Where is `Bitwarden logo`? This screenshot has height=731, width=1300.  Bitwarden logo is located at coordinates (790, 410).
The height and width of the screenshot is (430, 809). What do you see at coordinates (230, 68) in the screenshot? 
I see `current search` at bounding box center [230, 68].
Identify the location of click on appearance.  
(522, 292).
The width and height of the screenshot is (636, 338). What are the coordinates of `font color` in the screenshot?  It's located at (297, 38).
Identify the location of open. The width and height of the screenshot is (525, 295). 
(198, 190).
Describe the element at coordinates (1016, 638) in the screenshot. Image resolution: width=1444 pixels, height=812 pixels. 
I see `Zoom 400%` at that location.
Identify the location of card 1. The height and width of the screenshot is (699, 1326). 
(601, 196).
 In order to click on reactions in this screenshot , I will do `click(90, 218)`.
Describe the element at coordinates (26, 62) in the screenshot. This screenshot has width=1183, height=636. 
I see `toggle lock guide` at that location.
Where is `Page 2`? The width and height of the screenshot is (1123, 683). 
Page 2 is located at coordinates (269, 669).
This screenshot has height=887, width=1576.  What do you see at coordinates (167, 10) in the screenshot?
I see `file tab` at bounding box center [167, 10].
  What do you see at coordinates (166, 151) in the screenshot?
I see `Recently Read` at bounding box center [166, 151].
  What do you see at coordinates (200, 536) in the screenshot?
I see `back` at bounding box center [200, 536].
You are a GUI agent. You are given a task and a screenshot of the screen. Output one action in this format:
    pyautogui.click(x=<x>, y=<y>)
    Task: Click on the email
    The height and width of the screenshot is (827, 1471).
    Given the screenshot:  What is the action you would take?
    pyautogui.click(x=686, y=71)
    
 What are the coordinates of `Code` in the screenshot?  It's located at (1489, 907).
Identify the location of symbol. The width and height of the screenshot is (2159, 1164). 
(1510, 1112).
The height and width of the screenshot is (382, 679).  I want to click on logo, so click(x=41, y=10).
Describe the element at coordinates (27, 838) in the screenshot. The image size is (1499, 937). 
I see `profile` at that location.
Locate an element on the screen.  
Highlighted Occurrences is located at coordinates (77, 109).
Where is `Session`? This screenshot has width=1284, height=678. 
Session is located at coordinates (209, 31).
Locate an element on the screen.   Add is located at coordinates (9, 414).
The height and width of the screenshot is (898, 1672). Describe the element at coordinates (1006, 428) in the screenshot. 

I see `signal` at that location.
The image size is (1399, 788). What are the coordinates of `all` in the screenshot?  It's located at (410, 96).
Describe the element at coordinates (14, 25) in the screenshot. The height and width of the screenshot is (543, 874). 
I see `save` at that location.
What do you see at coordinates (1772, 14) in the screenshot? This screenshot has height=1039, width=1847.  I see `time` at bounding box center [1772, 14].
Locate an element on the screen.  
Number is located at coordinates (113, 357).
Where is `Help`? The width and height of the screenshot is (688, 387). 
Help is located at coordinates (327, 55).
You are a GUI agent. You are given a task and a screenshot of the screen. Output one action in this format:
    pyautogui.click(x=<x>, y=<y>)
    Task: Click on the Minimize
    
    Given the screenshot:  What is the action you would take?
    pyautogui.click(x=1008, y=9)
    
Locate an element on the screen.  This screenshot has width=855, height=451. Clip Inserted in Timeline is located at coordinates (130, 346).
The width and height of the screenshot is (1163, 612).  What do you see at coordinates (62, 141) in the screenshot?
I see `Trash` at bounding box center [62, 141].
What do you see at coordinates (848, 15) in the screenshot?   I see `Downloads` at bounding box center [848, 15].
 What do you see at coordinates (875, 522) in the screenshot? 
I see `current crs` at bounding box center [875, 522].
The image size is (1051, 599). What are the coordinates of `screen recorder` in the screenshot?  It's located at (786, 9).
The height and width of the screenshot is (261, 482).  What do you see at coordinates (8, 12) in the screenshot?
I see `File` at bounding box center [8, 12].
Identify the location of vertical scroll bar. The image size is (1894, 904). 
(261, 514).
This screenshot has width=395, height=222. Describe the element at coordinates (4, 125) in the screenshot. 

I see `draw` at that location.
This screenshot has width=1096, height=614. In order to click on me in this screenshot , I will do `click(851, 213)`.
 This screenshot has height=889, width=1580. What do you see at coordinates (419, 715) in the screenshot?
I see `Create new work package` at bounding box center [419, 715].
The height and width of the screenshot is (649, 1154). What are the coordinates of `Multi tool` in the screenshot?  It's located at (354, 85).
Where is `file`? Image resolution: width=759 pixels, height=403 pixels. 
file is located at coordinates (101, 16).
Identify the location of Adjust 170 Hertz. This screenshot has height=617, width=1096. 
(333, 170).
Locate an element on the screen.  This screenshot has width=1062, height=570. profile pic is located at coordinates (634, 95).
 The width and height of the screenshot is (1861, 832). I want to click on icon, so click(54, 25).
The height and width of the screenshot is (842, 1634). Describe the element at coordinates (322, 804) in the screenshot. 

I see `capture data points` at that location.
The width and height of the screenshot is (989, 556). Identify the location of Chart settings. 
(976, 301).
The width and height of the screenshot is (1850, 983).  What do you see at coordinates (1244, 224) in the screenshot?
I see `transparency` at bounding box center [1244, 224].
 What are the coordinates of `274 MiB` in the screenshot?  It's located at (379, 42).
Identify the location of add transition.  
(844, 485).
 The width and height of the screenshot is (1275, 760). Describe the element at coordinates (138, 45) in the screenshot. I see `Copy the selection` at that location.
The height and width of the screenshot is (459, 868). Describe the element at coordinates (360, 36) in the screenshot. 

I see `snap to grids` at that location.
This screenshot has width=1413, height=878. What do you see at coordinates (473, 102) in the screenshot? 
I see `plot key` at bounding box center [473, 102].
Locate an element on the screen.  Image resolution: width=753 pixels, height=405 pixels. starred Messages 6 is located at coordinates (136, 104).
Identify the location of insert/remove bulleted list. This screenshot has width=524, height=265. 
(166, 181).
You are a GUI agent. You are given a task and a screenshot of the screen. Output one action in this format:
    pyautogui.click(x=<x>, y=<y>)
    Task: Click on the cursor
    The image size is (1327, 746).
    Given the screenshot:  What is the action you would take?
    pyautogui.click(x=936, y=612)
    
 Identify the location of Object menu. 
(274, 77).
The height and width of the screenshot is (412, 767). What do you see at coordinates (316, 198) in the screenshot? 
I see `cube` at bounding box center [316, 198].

+++

Reproduce every one of the entries above, word for word and line for line, with no changes.

### ANSWER TO THE EXERCISE
Where is `Bitwarden logo`? This screenshot has height=731, width=1300.  Bitwarden logo is located at coordinates (790, 410).
The height and width of the screenshot is (430, 809). What do you see at coordinates (230, 68) in the screenshot? 
I see `current search` at bounding box center [230, 68].
Identify the location of click on appearance.  
(522, 292).
The width and height of the screenshot is (636, 338). What are the coordinates of `font color` in the screenshot?  It's located at (297, 38).
Identify the location of open. The width and height of the screenshot is (525, 295). 
(198, 190).
Describe the element at coordinates (1016, 638) in the screenshot. Image resolution: width=1444 pixels, height=812 pixels. 
I see `Zoom 400%` at that location.
Identify the location of card 1. The height and width of the screenshot is (699, 1326). 
(601, 196).
 In order to click on reactions in this screenshot , I will do `click(90, 218)`.
Describe the element at coordinates (26, 62) in the screenshot. This screenshot has width=1183, height=636. 
I see `toggle lock guide` at that location.
Where is `Page 2`? The width and height of the screenshot is (1123, 683). 
Page 2 is located at coordinates (269, 669).
This screenshot has height=887, width=1576.  What do you see at coordinates (167, 10) in the screenshot?
I see `file tab` at bounding box center [167, 10].
  What do you see at coordinates (166, 151) in the screenshot?
I see `Recently Read` at bounding box center [166, 151].
  What do you see at coordinates (200, 536) in the screenshot?
I see `back` at bounding box center [200, 536].
You are a GUI agent. You are given a task and a screenshot of the screen. Output one action in this format:
    pyautogui.click(x=<x>, y=<y>)
    Task: Click on the email
    The height and width of the screenshot is (827, 1471).
    Given the screenshot:  What is the action you would take?
    pyautogui.click(x=686, y=71)
    
 What are the coordinates of `Code` in the screenshot?  It's located at (1489, 907).
Identify the location of symbol. The width and height of the screenshot is (2159, 1164). 
(1510, 1112).
The height and width of the screenshot is (382, 679).  I want to click on logo, so click(x=41, y=10).
Describe the element at coordinates (27, 838) in the screenshot. The image size is (1499, 937). 
I see `profile` at that location.
Locate an element on the screen.  
Highlighted Occurrences is located at coordinates (77, 109).
Where is `Session`? This screenshot has width=1284, height=678. 
Session is located at coordinates (209, 31).
Locate an element on the screen.   Add is located at coordinates (9, 414).
The height and width of the screenshot is (898, 1672). Describe the element at coordinates (1006, 428) in the screenshot. 

I see `signal` at that location.
The image size is (1399, 788). What are the coordinates of `all` in the screenshot?  It's located at (410, 96).
Describe the element at coordinates (14, 25) in the screenshot. The height and width of the screenshot is (543, 874). 
I see `save` at that location.
What do you see at coordinates (1772, 14) in the screenshot? This screenshot has height=1039, width=1847.  I see `time` at bounding box center [1772, 14].
Locate an element on the screen.  
Number is located at coordinates (113, 357).
Where is `Help`? The width and height of the screenshot is (688, 387). 
Help is located at coordinates (327, 55).
You are a GUI agent. You are given a task and a screenshot of the screen. Output one action in this format:
    pyautogui.click(x=<x>, y=<y>)
    Task: Click on the Minimize
    
    Given the screenshot:  What is the action you would take?
    pyautogui.click(x=1008, y=9)
    
Locate an element on the screen.  This screenshot has width=855, height=451. Clip Inserted in Timeline is located at coordinates (130, 346).
The width and height of the screenshot is (1163, 612).  What do you see at coordinates (62, 141) in the screenshot?
I see `Trash` at bounding box center [62, 141].
What do you see at coordinates (848, 15) in the screenshot?   I see `Downloads` at bounding box center [848, 15].
 What do you see at coordinates (875, 522) in the screenshot? 
I see `current crs` at bounding box center [875, 522].
The image size is (1051, 599). What are the coordinates of `screen recorder` in the screenshot?  It's located at (786, 9).
The height and width of the screenshot is (261, 482).  What do you see at coordinates (8, 12) in the screenshot?
I see `File` at bounding box center [8, 12].
Identify the location of vertical scroll bar. The image size is (1894, 904). 
(261, 514).
This screenshot has width=395, height=222. Describe the element at coordinates (4, 125) in the screenshot. 

I see `draw` at that location.
This screenshot has width=1096, height=614. In order to click on me in this screenshot , I will do `click(851, 213)`.
 This screenshot has height=889, width=1580. What do you see at coordinates (419, 715) in the screenshot?
I see `Create new work package` at bounding box center [419, 715].
The height and width of the screenshot is (649, 1154). What are the coordinates of `Multi tool` in the screenshot?  It's located at (354, 85).
Where is `file`? Image resolution: width=759 pixels, height=403 pixels. 
file is located at coordinates (101, 16).
Identify the location of Adjust 170 Hertz. This screenshot has height=617, width=1096. 
(333, 170).
Locate an element on the screen.  This screenshot has width=1062, height=570. profile pic is located at coordinates (634, 95).
 The width and height of the screenshot is (1861, 832). I want to click on icon, so click(54, 25).
The height and width of the screenshot is (842, 1634). Describe the element at coordinates (322, 804) in the screenshot. 

I see `capture data points` at that location.
The width and height of the screenshot is (989, 556). Identify the location of Chart settings. 
(976, 301).
The width and height of the screenshot is (1850, 983).  What do you see at coordinates (1244, 224) in the screenshot?
I see `transparency` at bounding box center [1244, 224].
 What are the coordinates of `274 MiB` in the screenshot?  It's located at (379, 42).
Identify the location of add transition.  
(844, 485).
 The width and height of the screenshot is (1275, 760). Describe the element at coordinates (138, 45) in the screenshot. I see `Copy the selection` at that location.
The height and width of the screenshot is (459, 868). Describe the element at coordinates (360, 36) in the screenshot. 

I see `snap to grids` at that location.
This screenshot has width=1413, height=878. What do you see at coordinates (473, 102) in the screenshot? 
I see `plot key` at bounding box center [473, 102].
Locate an element on the screen.  Image resolution: width=753 pixels, height=405 pixels. starred Messages 6 is located at coordinates (136, 104).
Identify the location of insert/remove bulleted list. This screenshot has width=524, height=265. 
(166, 181).
You are a GUI agent. You are given a task and a screenshot of the screen. Output one action in this format:
    pyautogui.click(x=<x>, y=<y>)
    Task: Click on the cursor
    The image size is (1327, 746).
    Given the screenshot:  What is the action you would take?
    pyautogui.click(x=936, y=612)
    
 Identify the location of Object menu. 
(274, 77).
The height and width of the screenshot is (412, 767). What do you see at coordinates (316, 198) in the screenshot? 
I see `cube` at bounding box center [316, 198].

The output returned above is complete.